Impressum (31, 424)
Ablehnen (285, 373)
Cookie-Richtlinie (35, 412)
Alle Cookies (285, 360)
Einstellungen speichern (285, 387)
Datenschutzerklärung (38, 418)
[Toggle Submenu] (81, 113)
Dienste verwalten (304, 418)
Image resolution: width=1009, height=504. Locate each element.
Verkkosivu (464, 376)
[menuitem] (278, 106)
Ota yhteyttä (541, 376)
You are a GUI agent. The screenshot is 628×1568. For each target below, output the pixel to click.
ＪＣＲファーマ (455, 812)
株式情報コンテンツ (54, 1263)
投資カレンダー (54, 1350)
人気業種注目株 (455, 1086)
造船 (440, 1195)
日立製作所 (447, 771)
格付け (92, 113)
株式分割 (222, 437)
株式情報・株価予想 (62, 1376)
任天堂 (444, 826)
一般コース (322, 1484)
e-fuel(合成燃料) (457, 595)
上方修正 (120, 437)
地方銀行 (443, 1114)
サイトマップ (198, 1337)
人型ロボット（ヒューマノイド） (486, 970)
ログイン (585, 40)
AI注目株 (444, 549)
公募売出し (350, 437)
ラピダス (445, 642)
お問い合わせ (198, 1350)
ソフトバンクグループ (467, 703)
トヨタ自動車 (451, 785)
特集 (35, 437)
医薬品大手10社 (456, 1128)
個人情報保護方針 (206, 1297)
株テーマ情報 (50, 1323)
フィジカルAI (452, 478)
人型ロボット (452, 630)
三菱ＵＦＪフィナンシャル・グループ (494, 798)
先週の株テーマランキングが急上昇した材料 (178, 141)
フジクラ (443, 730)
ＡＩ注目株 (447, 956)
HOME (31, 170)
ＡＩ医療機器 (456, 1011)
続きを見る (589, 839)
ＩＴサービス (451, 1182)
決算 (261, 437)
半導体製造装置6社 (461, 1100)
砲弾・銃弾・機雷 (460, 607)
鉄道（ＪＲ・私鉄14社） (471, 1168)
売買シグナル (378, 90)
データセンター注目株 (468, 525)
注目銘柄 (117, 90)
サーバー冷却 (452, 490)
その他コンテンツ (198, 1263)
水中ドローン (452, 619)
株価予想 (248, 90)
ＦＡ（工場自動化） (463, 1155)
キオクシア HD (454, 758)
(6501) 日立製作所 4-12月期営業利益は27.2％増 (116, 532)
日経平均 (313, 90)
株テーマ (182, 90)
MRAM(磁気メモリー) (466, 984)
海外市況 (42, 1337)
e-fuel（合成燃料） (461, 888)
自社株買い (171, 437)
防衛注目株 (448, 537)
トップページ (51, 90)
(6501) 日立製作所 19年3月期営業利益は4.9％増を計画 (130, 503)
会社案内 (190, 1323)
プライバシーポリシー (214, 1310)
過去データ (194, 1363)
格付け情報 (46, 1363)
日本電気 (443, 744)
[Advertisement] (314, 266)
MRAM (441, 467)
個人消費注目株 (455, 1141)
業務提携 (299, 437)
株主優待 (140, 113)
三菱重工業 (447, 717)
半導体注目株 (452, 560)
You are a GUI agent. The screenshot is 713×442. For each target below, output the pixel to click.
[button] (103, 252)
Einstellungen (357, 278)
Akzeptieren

◆ ◆ ◆

## WHAT THIS TASK INVOLVES
Which lines in the records above contain the string "agent", matching case exactly? Collect and copy each of those lines.

## WRITTEN SOLUTION
You are a GUI agent. The screenshot is 628×1568. For each target below, output the pixel to click.
You are a GUI agent. The screenshot is 713×442. For each target below, output the pixel to click.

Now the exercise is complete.